Atmospheric correction is a key stage in the processing of remotely sensed data. The empirical line method (ELM) is used widely to correct at-sensor radiance or DN to at-surface reflectance. It is based on a simple linear relationship between those two variables. Effective application of the model requires that it is estimated in a precise and unbiased fashion. The usual approach is to use ordinary least squares (OLS) regression to model the relationship between the average reflectance and radiance for a small number (3 to 8) of ground targets (GTs) and then to apply the regression on a per-pixel basis to the image. This leads to a mismatch between the scale at which the model is estimated and the scale at which the model is applied.

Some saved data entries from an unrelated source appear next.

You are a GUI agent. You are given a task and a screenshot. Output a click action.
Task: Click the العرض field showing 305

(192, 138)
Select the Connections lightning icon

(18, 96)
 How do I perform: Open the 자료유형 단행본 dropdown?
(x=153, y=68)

Further, this approach wastes information and can lead to inconsistent estimators. These problems are addressed in the new approach presented here. The model was estimated on a per-pixel rather than per-GT basis. This yielded consistent, precise estimators for the ELM, but placed stronger requirements on the modeling. Specifically spatial autocorrelation and non-constant variance (heteroskedasticity) in the model residuals needed to be addressed. This was undertaken using the linear mixed model (LMM), which is a model-based expression of the geostatistical method. Of particular interest is the use of a non-stationary LMM to address the heteroskedasticity.

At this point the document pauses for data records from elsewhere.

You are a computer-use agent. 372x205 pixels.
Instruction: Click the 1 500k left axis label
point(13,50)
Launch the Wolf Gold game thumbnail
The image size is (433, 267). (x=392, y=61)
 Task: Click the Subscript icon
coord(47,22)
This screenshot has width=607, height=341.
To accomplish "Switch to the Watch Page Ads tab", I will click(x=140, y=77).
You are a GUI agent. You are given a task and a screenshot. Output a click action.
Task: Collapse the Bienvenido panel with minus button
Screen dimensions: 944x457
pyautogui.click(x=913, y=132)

The approach taken in this paper is of significance for a broader set of remote sensing applications. Regression and geostatistics are often applied, based typically on a stationary model. This paper shows how heteroskedasticity can be assessed and modeled using the non-stationary LMM. Heteroskedasticity is present in other remote sensing applications hence the non-stationary modeling approach, demonstrated here, is likely to be beneficial.